■ **Entries supplied**:
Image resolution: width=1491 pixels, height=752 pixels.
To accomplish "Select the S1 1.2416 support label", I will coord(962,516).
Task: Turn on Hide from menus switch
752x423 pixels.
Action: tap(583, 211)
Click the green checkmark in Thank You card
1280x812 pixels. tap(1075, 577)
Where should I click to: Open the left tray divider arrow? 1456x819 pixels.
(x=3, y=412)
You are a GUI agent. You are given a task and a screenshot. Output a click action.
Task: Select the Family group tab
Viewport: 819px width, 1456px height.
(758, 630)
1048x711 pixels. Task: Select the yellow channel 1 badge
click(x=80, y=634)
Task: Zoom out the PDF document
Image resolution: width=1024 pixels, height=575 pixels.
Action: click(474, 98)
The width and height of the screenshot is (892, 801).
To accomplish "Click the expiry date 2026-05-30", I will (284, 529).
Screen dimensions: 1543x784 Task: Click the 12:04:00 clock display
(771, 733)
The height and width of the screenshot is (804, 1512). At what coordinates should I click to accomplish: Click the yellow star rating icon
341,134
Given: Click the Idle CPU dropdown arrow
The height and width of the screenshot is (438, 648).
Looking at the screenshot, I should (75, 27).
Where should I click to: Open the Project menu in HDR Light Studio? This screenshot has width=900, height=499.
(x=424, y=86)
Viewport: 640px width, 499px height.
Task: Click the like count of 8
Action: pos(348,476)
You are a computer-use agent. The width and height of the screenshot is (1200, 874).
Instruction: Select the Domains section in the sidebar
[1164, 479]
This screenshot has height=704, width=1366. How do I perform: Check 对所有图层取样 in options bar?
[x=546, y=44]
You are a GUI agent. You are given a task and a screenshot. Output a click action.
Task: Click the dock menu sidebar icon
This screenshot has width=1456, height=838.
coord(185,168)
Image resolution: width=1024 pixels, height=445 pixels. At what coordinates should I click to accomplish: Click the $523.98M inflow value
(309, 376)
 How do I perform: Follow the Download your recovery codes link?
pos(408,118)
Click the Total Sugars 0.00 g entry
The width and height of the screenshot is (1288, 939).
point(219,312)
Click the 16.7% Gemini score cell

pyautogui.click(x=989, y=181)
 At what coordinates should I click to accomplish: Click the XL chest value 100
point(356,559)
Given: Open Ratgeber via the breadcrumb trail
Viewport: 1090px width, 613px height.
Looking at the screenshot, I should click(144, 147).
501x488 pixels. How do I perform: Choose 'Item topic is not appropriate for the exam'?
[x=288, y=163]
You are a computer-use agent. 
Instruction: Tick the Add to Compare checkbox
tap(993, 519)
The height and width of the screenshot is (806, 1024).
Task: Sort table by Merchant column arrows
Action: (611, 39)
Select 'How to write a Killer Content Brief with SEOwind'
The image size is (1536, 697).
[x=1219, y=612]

■ **Problem requirements**:
Line by line, set the records above down again exactly.

■ **Your solution**:
Image resolution: width=1491 pixels, height=752 pixels.
To accomplish "Select the S1 1.2416 support label", I will coord(962,516).
Task: Turn on Hide from menus switch
752x423 pixels.
Action: tap(583, 211)
Click the green checkmark in Thank You card
1280x812 pixels. tap(1075, 577)
Where should I click to: Open the left tray divider arrow? 1456x819 pixels.
(x=3, y=412)
You are a GUI agent. You are given a task and a screenshot. Output a click action.
Task: Select the Family group tab
Viewport: 819px width, 1456px height.
(758, 630)
1048x711 pixels. Task: Select the yellow channel 1 badge
click(x=80, y=634)
Task: Zoom out the PDF document
Image resolution: width=1024 pixels, height=575 pixels.
Action: click(474, 98)
The width and height of the screenshot is (892, 801).
To accomplish "Click the expiry date 2026-05-30", I will (284, 529).
Screen dimensions: 1543x784 Task: Click the 12:04:00 clock display
(771, 733)
The height and width of the screenshot is (804, 1512). At what coordinates should I click to accomplish: Click the yellow star rating icon
341,134
Given: Click the Idle CPU dropdown arrow
The height and width of the screenshot is (438, 648).
Looking at the screenshot, I should (75, 27).
Where should I click to: Open the Project menu in HDR Light Studio? This screenshot has width=900, height=499.
(x=424, y=86)
Viewport: 640px width, 499px height.
Task: Click the like count of 8
Action: pos(348,476)
You are a computer-use agent. The width and height of the screenshot is (1200, 874).
Instruction: Select the Domains section in the sidebar
[1164, 479]
This screenshot has height=704, width=1366. How do I perform: Check 对所有图层取样 in options bar?
[x=546, y=44]
You are a GUI agent. You are given a task and a screenshot. Output a click action.
Task: Click the dock menu sidebar icon
This screenshot has width=1456, height=838.
coord(185,168)
Image resolution: width=1024 pixels, height=445 pixels. At what coordinates should I click to accomplish: Click the $523.98M inflow value
(309, 376)
 How do I perform: Follow the Download your recovery codes link?
pos(408,118)
Click the Total Sugars 0.00 g entry
The width and height of the screenshot is (1288, 939).
point(219,312)
Click the 16.7% Gemini score cell

pyautogui.click(x=989, y=181)
 At what coordinates should I click to accomplish: Click the XL chest value 100
point(356,559)
Given: Open Ratgeber via the breadcrumb trail
Viewport: 1090px width, 613px height.
Looking at the screenshot, I should click(144, 147).
501x488 pixels. How do I perform: Choose 'Item topic is not appropriate for the exam'?
[x=288, y=163]
You are a computer-use agent. 
Instruction: Tick the Add to Compare checkbox
tap(993, 519)
The height and width of the screenshot is (806, 1024).
Task: Sort table by Merchant column arrows
Action: (611, 39)
Select 'How to write a Killer Content Brief with SEOwind'
The image size is (1536, 697).
[x=1219, y=612]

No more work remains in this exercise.